We've spent $4-billion to $5-billion more on health care in each of the past two years; we're on track to spend more than that in the next two. Thereafter, if Messrs. Romanow and Kirby have their way, we will spend much, much more -- in the range of $60-billion to $70-billion over the next decade.
The best-laid plans will partly go astray. When Canada catches up in MRIs and the latest high-technology machines, other and perhaps more expensive ones will arrive. Genomics will produce medical breakthroughs that Canadians will demand. Wages will eat up a portion of the additional billions. The new spending on health will prevent governments from addressing, as Canadians will demand, various other priorities.

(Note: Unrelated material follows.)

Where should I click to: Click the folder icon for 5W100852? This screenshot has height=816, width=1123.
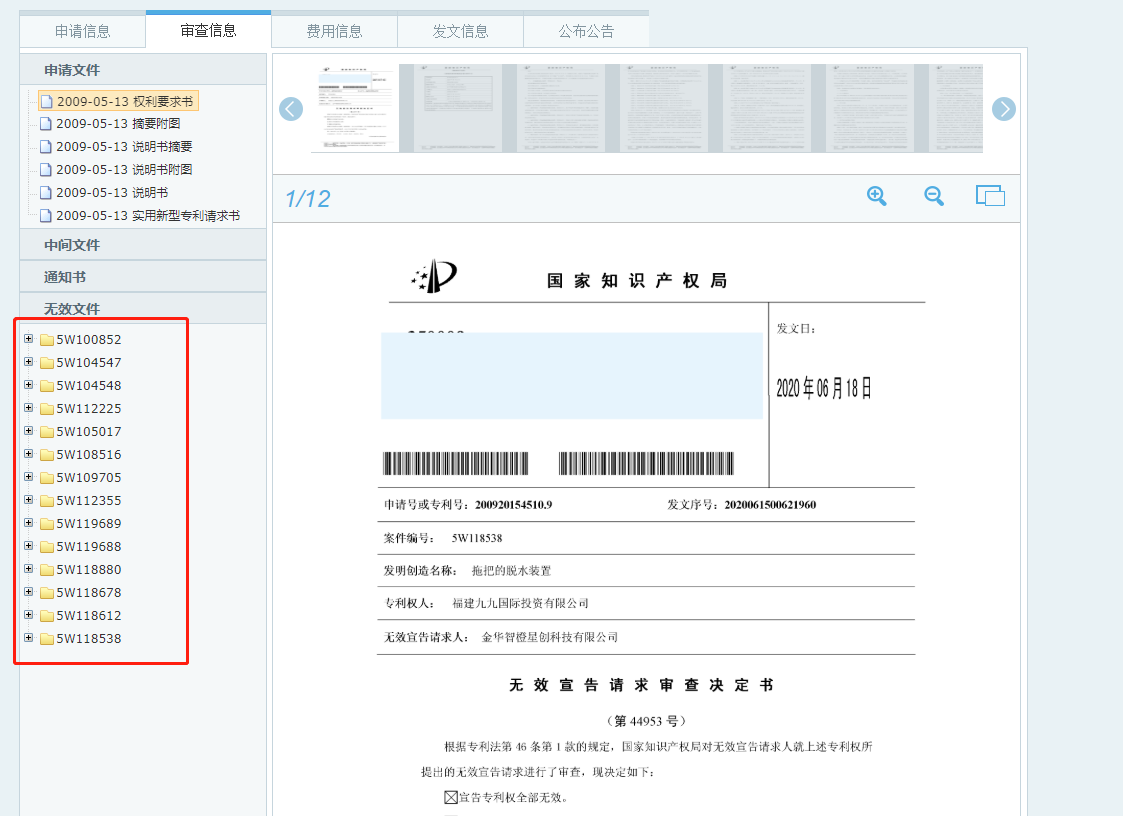coord(47,340)
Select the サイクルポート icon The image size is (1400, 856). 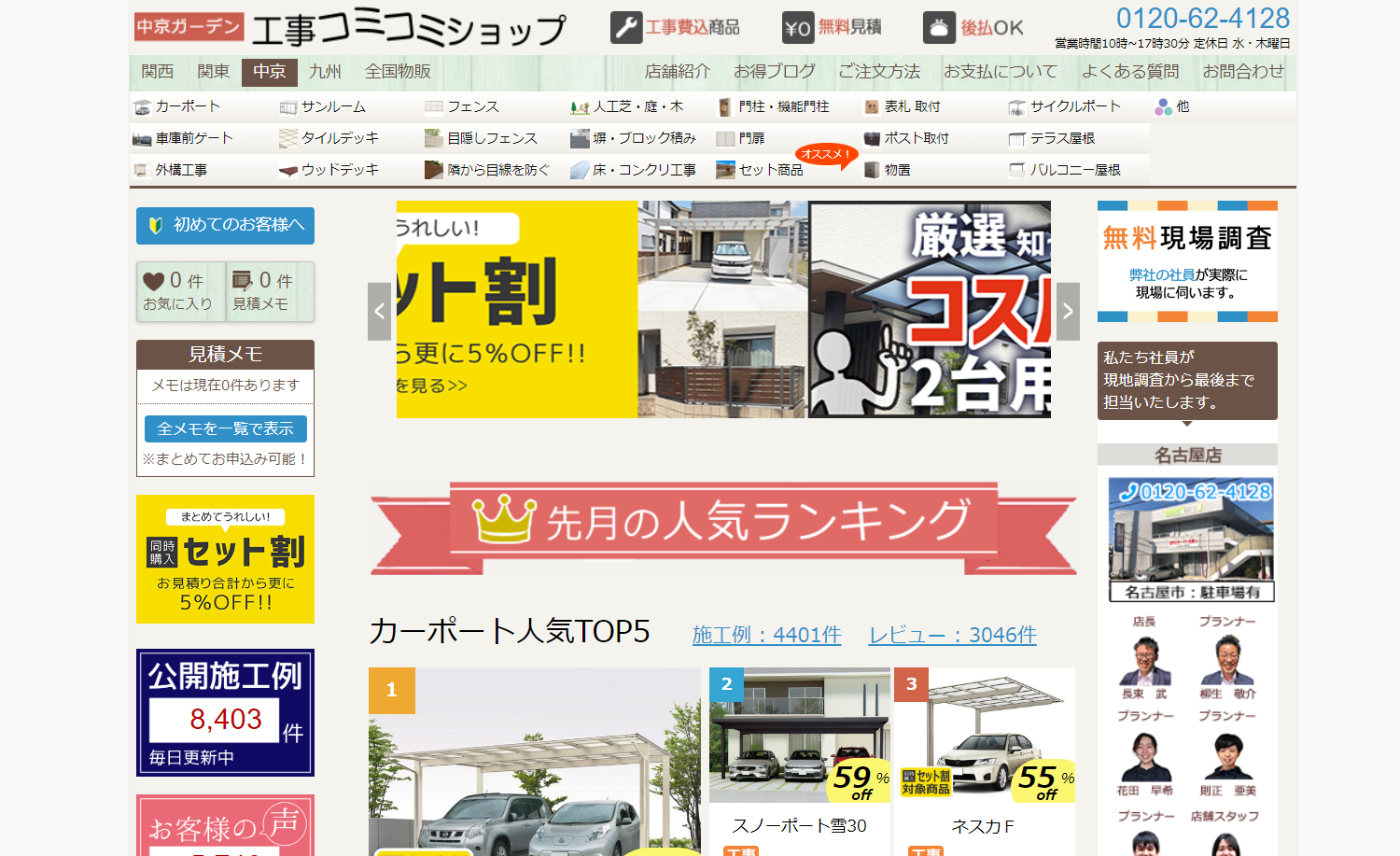pos(1015,106)
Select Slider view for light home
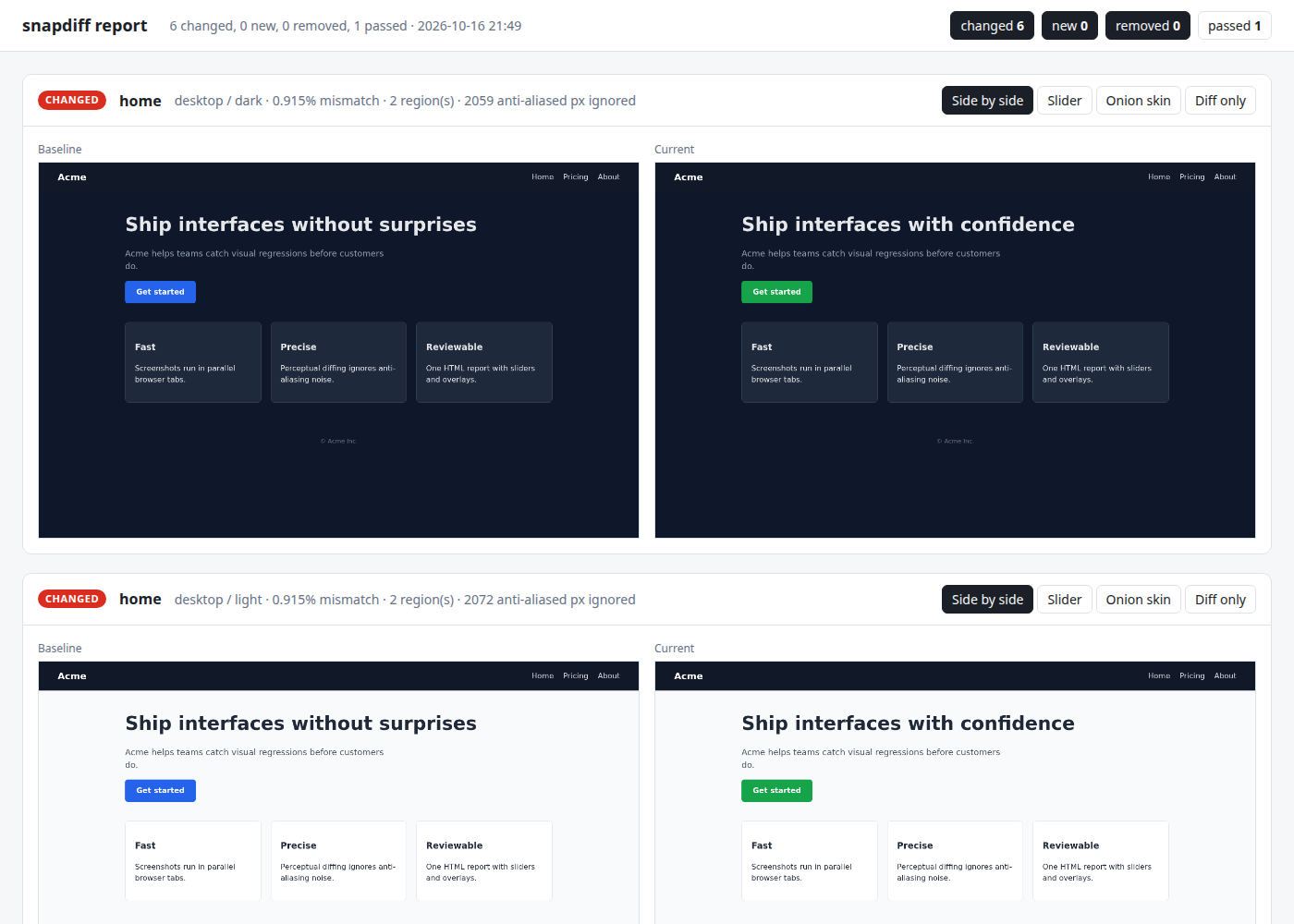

Perhaps Messrs. Romanow and Kirby are right. Perhaps federal-provincial squabbling will end. Perhaps tens of billions will indeed "buy change," curtailing rising costs. Perhaps better administration and information can improve patient care, reduce waiting lists, maintain quality, and guarantee universal access on a timely basis. Perhaps the economy will grow so strongly and without interruption that governments will able to spend on other priorities.
This is the bet of a lifetime in Canadian public policy. No other country in the world would take that bet; indeed, they long ago decided they never would.
Messrs. Romanow and Kirby, and a majority of Canadians, want to take the bet. It will be a decade, maybe even a generation, before the results are known. If the bet is lost, then the experience of the rest of the world, now rejected so defiantly, will force Canadians then to have the debate about real alternatives that they are unwilling to have now.